Искусство всегда было, есть и будет, должно быть впереди истории и жизни. В этом его прирожденная революционность и его смысл. Никакого «отражения жизни», никакого обоза, где плетутся слепые певцы, никакого «момента». Оно — ясновидящее, бунтовское, всегда о будущем, часто ведущее жизнь, но, конечно, уж постоянно смотрящее вперед, а не по сторонам, пророк, а не попугай. Это не значит, что оно обязано надувать свой голос, вещать и становиться на ходули. Я говорил про существо и природу искусства, а форма, материал, слова могут быть какие угодно, может быть, с точки зрения сегодняшнего дня наименее пророческие.
И я все время говорю о подлинном, настоящем искусстве, которое любят писать с большой буквы.
Чрезвычайно редко, может быть, во всю жизнь человечества два раза (аристофановские Афины и шекспировская Англия), темп жизни совпадал с пульсом искусства. И все-таки жизнь, запыхавшись, несколько отставала от искусства и тогда. Обыкновенно же искусства, соответствующего известной исторической эпохе, следует искать за много лет раньше данной эпохи. Всегда — предшественники, очень редко — современники, потому что неугомонный народ искусства в то время, как люди дела и истории осуществляют его мечты, пророчества и гадания, гадает уже о новом, все дальше, все вперед.
Искусство, соответствующее французской революции, нужно видеть в Бомарше и Руссо, в Вольтере, английских журналистах, а то и дальше. Проследить это явление можно и относительно любой исторической эпохи.
Так с настоящим искусством, вечно юным, пророческим, радостным и благим. Но есть искусство одного дня, прикладное, минутный цветок своей почвы, своего часа, временной погоды. Многими оно даже предпочитается настоящему творчеству, как имеющее больше обманчивой «современности».

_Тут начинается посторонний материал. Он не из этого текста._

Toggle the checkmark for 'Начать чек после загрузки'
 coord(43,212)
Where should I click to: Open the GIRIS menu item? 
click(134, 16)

Насколько бесполезно и неумно предписывать какие-то пути или даже просто высказывать желания относительно настоящего искусства, настолько вполне возможно иметь какие угодно тактические соображения относительно искусства каждодневного, прикладного. Камертон минутному, заздравному или заупокойному, всегда не свободному и без того, хору.
После победы, во время строительства, должна утихнуть и даже совершенно умолкнуть сатира. Против кого поднимется этот бич? Бичевать поверженных врагов не великодушно, а уничтожать врагов, еще не сломленных, значит уменьшать значение победы. Сатирически же изображать окружающую действительность, хотя бы в ней и были недостатки, — не значит ли это толкать под руку работающего?
А настоящее искусство мечтает совсем о другом. Я думаю, что в минуты стройки, после битвы, думается о следующем моменте отдыха в устроенном доме.
Очень может быть, что искусство — эти скороходы истории, — заговорит о героической идиллии.
Но тут никаких камертонов не поставишь.